コウカ国王陛下とイズミ様の息が一瞬詰まった気がした。しかし、それに構わず私は観察を続けていく。先ほどから感じていた違和感はこれだったのか…?
「この心臓ですが、とても保管状態がいいので表面の筋肉の状態や血管の正体も良く観察できるのですが、……少し不自然なところがあります。」
グローブもなく、破損のことも考えて触ることはできなかったが、明らかに普通の心臓…私の知っている心臓とは少し違っていた。
まず、心臓に限られた訳ではないが臓器自体はつるんとした表面をしている部分は多くなく、少なからずくびれやシワが存在する。さらに、心臓は心室と心房が左右四つに分かれて存在し、それがポンプの役割をして全身に血液を循環させているのだが…。
この心臓は、全体を縦にぐるっと一周するようにくびれが存在し、さらに本来なら左心房があると思われる場所が異様に収縮し、小さくなっており、色も他の部位より黒ずんでいた。

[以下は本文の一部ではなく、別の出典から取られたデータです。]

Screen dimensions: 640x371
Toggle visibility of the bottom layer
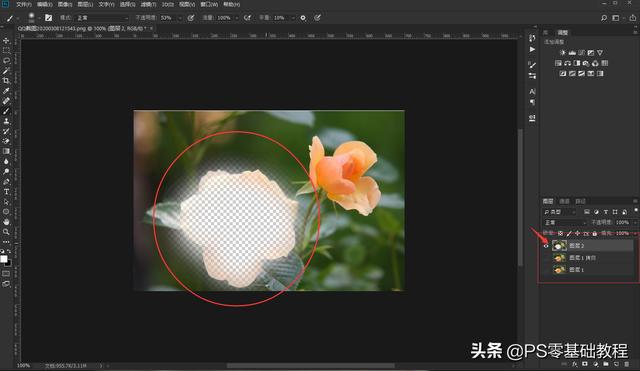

その周りにも凹んだようなくびれと肉の引き攣れがある。何か腫瘍等があったのかもしれないが、縦にグルッと一周するようなくびれは自然にできたとは考えにくい。それに、この痕は明らかに…意図的に作られたものだ。
「腫瘍等を摘出した可能性も考えられますが、この心臓…もしかしたら………他人の心臓を縫い合わせて作られているのかもしれません。」
私の言葉を聞いて、二人が息をつめた。二人は目を皿のように開き驚愕の表情を浮かべている。そして、ゆっくりとコウカ国王陛下はソファに座り直し、イズミ様は私の隣に腰を下ろした。
「…解剖をした訳でもありませんし、この分野の専門ではありませんが医師として私の見解を述べさせていただきます。」
まだどこか呆然としている二人に視線を向けて、観察してわかったことを伝えていく。
「この頭蓋骨ですが、骨の形状から鼻の長い犬種のものだと思われます。また、一つは骨の大きさと歯の不揃いから見て子供のものだと思われます。次にこちらの心臓ですが、先ほども申し上げたましたとおり、推測ですが2体以上の心臓を縫い合わせて作られたものと思われます。ミイラ化したことにより収縮していますが、一部異様に収縮の進んでいる部分に関しては、色の度合いと大きさから見て……獣人のものが使われていると推測できます。」
一度言葉を切って2人をみるが、顔色は悪く、イズミ様の嘴はカチカチと音を立てていた。人間の心臓に獣人の心臓を合わせるなんて、今まで聞いたことも見たこともない。治療なのか魔術なのか目的は分からないけど……もし、これが実際に人間や獣人の心臓に使用されていたとしたら……?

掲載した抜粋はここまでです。